|Planning Randomized Controlled Trials in Community Colleges
|Statistical and Research Methodology in Education [Program Details]
|3 years (09/01/2019 – 08/31/2022)
Co-Principal Investigator: Tipton, Elizabeth
Purpose: Great strides have been made in the last 15 years to generate methodological tools and benchmarks to support the design and planning of randomized controlled trials (RCTs) in K–12 education settings. However, the information needed to plan an RCT in the context of community colleges has not been well studied. The purpose of this project is to provide community college researchers with the same type of empirically based benchmarks, design parameters, and tools currently available for K–12 researchers planning and interpreting RCTs.

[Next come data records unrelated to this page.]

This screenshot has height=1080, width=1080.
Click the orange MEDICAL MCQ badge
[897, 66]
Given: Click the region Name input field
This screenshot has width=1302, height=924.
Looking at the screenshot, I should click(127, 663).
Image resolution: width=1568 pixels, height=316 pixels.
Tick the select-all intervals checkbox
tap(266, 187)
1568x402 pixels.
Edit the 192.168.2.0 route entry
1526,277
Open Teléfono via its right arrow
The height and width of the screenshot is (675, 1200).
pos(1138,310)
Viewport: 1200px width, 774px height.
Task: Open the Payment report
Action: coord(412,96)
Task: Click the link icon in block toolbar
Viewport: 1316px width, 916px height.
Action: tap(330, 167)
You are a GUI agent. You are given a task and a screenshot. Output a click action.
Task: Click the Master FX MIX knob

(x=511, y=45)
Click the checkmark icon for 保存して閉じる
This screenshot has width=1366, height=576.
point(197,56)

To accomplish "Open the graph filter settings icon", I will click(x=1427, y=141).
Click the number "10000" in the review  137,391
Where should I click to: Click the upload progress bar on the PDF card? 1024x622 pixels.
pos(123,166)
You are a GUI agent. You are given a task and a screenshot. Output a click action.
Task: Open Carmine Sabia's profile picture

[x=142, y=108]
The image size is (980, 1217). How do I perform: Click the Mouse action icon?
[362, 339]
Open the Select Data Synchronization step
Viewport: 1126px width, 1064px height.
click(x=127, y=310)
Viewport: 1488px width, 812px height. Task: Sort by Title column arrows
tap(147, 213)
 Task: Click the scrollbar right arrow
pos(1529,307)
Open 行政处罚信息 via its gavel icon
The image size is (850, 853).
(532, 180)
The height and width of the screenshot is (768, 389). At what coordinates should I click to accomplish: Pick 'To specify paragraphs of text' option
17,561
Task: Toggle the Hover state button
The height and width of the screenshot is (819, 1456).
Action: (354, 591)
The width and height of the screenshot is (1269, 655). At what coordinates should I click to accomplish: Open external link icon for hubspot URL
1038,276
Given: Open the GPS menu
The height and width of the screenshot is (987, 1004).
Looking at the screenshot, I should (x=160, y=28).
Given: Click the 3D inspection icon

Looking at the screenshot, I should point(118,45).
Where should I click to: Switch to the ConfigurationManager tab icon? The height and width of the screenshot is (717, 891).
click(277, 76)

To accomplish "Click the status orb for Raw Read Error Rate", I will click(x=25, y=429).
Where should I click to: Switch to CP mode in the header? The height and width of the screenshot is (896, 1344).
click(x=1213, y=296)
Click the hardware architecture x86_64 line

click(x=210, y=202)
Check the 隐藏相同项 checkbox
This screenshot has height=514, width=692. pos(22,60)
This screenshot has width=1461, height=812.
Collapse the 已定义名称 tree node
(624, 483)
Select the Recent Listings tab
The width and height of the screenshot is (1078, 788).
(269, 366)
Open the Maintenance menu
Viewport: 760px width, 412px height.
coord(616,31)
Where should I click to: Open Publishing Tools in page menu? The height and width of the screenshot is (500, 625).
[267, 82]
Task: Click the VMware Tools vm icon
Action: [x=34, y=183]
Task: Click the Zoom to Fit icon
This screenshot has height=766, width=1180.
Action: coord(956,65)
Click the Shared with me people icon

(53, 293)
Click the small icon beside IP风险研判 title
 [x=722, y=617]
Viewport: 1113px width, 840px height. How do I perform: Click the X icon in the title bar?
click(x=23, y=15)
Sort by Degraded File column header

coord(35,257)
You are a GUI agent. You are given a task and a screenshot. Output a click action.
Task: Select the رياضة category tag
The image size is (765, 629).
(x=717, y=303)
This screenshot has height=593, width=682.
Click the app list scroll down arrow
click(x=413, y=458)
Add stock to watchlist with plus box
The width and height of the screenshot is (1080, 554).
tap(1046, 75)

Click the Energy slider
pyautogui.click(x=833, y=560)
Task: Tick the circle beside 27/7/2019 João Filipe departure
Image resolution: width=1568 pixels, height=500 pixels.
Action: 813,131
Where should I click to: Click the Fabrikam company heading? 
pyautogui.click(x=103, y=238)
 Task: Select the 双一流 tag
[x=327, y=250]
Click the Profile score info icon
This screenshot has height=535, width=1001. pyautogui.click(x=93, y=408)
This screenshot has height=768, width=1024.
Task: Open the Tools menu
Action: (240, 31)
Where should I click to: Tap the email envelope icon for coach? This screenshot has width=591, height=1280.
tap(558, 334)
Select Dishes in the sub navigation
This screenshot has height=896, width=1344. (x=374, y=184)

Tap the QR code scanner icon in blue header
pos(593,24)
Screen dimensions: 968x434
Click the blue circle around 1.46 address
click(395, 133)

Project Activities: Part of planning an RCT involves having a sense of what a reasonable effect size might be for an intervention. This involves first determining what a meaningful and realistic change might be for important outcomes like retention, GPA, credits, and graduation. In this project, the research team will use existing data on student outcomes in the United States and effect estimates from 25 completed RCTs to build empirical benchmarks. The research team will use a similar approach to compile information about other important aspects of a power analysis, such as the predictive utility of covariates. In addition, the researchers will extend an existing tool, The Generalizer, which was developed by co-PI Tipton, to aid applied community college researchers in recruiting sites to be representative of a specified inference population. The research team will disseminate the grant findings by publishing MDRC working papers, peer-reviewed journal manuscripts, and giving presentations at conference, along with workshops on the newly developed community college version of The Generalizer.
Publications and Products
Somers, M. A., Weiss, M. J., & Hill, C. (2023). Design Parameters for Planning the Sample Size of Individual-Level Randomized Controlled Trials in Community Colleges. Evaluation Review, 47(4), 599–629.